ACTIVITY: Exactly as given, transcribe each entry that follows.

INFORMATION GIVEN:
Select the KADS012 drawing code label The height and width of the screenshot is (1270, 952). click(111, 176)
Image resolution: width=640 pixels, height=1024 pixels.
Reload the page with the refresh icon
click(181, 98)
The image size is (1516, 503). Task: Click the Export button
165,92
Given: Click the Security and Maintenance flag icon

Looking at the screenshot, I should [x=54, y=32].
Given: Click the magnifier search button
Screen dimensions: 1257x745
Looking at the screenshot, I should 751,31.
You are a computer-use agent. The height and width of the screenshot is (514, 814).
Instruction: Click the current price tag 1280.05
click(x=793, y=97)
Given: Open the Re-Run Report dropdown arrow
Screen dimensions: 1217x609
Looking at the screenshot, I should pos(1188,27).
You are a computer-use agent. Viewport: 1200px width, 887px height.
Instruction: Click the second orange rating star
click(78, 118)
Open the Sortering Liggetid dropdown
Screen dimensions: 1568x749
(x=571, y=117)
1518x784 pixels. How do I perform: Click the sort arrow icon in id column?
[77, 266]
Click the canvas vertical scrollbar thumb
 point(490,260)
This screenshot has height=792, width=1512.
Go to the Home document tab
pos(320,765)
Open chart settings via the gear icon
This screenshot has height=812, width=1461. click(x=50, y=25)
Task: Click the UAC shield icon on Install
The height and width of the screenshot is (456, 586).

FINISHED EXERCISE:
Select the KADS012 drawing code label The height and width of the screenshot is (1270, 952). click(111, 176)
Image resolution: width=640 pixels, height=1024 pixels.
Reload the page with the refresh icon
click(181, 98)
The image size is (1516, 503). Task: Click the Export button
165,92
Given: Click the Security and Maintenance flag icon

Looking at the screenshot, I should [x=54, y=32].
Given: Click the magnifier search button
Screen dimensions: 1257x745
Looking at the screenshot, I should 751,31.
You are a computer-use agent. The height and width of the screenshot is (514, 814).
Instruction: Click the current price tag 1280.05
click(x=793, y=97)
Given: Open the Re-Run Report dropdown arrow
Screen dimensions: 1217x609
Looking at the screenshot, I should pos(1188,27).
You are a computer-use agent. Viewport: 1200px width, 887px height.
Instruction: Click the second orange rating star
click(78, 118)
Open the Sortering Liggetid dropdown
Screen dimensions: 1568x749
(x=571, y=117)
1518x784 pixels. How do I perform: Click the sort arrow icon in id column?
[77, 266]
Click the canvas vertical scrollbar thumb
 point(490,260)
This screenshot has height=792, width=1512.
Go to the Home document tab
pos(320,765)
Open chart settings via the gear icon
This screenshot has height=812, width=1461. click(x=50, y=25)
Task: Click the UAC shield icon on Install
The height and width of the screenshot is (456, 586).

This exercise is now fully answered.